(Stored data)
——

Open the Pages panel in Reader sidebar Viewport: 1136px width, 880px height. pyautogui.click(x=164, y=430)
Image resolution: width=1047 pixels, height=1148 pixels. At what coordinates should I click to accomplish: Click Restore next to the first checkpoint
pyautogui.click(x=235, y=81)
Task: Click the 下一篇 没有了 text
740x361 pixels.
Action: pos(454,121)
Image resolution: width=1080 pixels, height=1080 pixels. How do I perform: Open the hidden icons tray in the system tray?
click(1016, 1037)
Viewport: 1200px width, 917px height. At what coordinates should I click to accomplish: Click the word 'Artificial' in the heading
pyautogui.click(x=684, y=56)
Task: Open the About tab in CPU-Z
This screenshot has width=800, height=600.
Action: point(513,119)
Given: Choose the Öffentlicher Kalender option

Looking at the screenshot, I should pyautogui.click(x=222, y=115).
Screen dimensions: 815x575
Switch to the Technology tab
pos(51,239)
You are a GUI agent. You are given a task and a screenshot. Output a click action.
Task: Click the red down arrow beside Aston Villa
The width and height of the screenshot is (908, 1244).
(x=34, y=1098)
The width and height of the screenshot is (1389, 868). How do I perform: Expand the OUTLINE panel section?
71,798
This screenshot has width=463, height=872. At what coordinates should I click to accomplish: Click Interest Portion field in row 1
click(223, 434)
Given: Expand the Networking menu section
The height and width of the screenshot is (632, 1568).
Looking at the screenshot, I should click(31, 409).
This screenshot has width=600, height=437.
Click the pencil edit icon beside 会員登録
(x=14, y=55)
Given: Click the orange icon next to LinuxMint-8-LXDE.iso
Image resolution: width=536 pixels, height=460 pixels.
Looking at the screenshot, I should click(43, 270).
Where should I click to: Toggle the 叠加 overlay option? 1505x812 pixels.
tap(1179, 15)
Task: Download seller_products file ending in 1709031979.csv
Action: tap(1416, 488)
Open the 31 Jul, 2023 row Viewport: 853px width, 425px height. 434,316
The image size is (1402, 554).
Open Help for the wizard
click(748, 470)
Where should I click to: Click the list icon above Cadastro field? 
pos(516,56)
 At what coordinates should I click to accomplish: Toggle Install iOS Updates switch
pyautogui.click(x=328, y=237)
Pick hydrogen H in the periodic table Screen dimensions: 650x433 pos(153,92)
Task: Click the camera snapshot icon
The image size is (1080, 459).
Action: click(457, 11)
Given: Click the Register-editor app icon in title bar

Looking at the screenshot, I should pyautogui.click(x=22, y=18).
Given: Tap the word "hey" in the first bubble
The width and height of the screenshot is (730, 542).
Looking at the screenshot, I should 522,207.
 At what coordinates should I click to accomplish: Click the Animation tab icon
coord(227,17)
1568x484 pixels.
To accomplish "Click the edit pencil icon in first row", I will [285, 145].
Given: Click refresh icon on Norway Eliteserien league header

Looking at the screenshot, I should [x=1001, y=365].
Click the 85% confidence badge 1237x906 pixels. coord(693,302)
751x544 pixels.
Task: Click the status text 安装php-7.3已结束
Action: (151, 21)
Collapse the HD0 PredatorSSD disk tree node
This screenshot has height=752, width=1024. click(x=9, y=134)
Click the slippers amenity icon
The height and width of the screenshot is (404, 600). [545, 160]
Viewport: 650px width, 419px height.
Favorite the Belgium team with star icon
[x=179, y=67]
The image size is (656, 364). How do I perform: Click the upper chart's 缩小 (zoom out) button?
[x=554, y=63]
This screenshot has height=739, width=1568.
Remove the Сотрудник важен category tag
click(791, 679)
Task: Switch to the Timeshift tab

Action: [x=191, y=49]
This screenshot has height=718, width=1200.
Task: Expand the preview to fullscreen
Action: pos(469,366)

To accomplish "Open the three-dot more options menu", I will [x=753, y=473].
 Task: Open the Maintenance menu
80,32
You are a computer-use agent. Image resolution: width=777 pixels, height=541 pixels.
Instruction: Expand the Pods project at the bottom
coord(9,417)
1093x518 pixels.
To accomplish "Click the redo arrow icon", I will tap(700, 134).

——

▸ **What needs to be done**
Please restate every line of the records exactly.

▸ **Written answer**
Open the Pages panel in Reader sidebar Viewport: 1136px width, 880px height. pyautogui.click(x=164, y=430)
Image resolution: width=1047 pixels, height=1148 pixels. At what coordinates should I click to accomplish: Click Restore next to the first checkpoint
pyautogui.click(x=235, y=81)
Task: Click the 下一篇 没有了 text
740x361 pixels.
Action: pos(454,121)
Image resolution: width=1080 pixels, height=1080 pixels. How do I perform: Open the hidden icons tray in the system tray?
click(1016, 1037)
Viewport: 1200px width, 917px height. At what coordinates should I click to accomplish: Click the word 'Artificial' in the heading
pyautogui.click(x=684, y=56)
Task: Open the About tab in CPU-Z
This screenshot has width=800, height=600.
Action: point(513,119)
Given: Choose the Öffentlicher Kalender option

Looking at the screenshot, I should pyautogui.click(x=222, y=115).
Screen dimensions: 815x575
Switch to the Technology tab
pos(51,239)
You are a GUI agent. You are given a task and a screenshot. Output a click action.
Task: Click the red down arrow beside Aston Villa
The width and height of the screenshot is (908, 1244).
(x=34, y=1098)
The width and height of the screenshot is (1389, 868). How do I perform: Expand the OUTLINE panel section?
71,798
This screenshot has width=463, height=872. At what coordinates should I click to accomplish: Click Interest Portion field in row 1
click(223, 434)
Given: Expand the Networking menu section
The height and width of the screenshot is (632, 1568).
Looking at the screenshot, I should click(31, 409).
This screenshot has width=600, height=437.
Click the pencil edit icon beside 会員登録
(x=14, y=55)
Given: Click the orange icon next to LinuxMint-8-LXDE.iso
Image resolution: width=536 pixels, height=460 pixels.
Looking at the screenshot, I should click(43, 270).
Where should I click to: Toggle the 叠加 overlay option? 1505x812 pixels.
tap(1179, 15)
Task: Download seller_products file ending in 1709031979.csv
Action: tap(1416, 488)
Open the 31 Jul, 2023 row Viewport: 853px width, 425px height. 434,316
The image size is (1402, 554).
Open Help for the wizard
click(748, 470)
Where should I click to: Click the list icon above Cadastro field? 
pos(516,56)
 At what coordinates should I click to accomplish: Toggle Install iOS Updates switch
pyautogui.click(x=328, y=237)
Pick hydrogen H in the periodic table Screen dimensions: 650x433 pos(153,92)
Task: Click the camera snapshot icon
The image size is (1080, 459).
Action: click(457, 11)
Given: Click the Register-editor app icon in title bar

Looking at the screenshot, I should pyautogui.click(x=22, y=18).
Given: Tap the word "hey" in the first bubble
The width and height of the screenshot is (730, 542).
Looking at the screenshot, I should 522,207.
 At what coordinates should I click to accomplish: Click the Animation tab icon
coord(227,17)
1568x484 pixels.
To accomplish "Click the edit pencil icon in first row", I will [285, 145].
Given: Click refresh icon on Norway Eliteserien league header

Looking at the screenshot, I should [x=1001, y=365].
Click the 85% confidence badge 1237x906 pixels. coord(693,302)
751x544 pixels.
Task: Click the status text 安装php-7.3已结束
Action: (151, 21)
Collapse the HD0 PredatorSSD disk tree node
This screenshot has height=752, width=1024. click(x=9, y=134)
Click the slippers amenity icon
The height and width of the screenshot is (404, 600). [545, 160]
Viewport: 650px width, 419px height.
Favorite the Belgium team with star icon
[x=179, y=67]
The image size is (656, 364). How do I perform: Click the upper chart's 缩小 (zoom out) button?
[x=554, y=63]
This screenshot has height=739, width=1568.
Remove the Сотрудник важен category tag
click(791, 679)
Task: Switch to the Timeshift tab

Action: [x=191, y=49]
This screenshot has height=718, width=1200.
Task: Expand the preview to fullscreen
Action: pos(469,366)

To accomplish "Open the three-dot more options menu", I will [x=753, y=473].
 Task: Open the Maintenance menu
80,32
You are a computer-use agent. Image resolution: width=777 pixels, height=541 pixels.
Instruction: Expand the Pods project at the bottom
coord(9,417)
1093x518 pixels.
To accomplish "Click the redo arrow icon", I will tap(700, 134).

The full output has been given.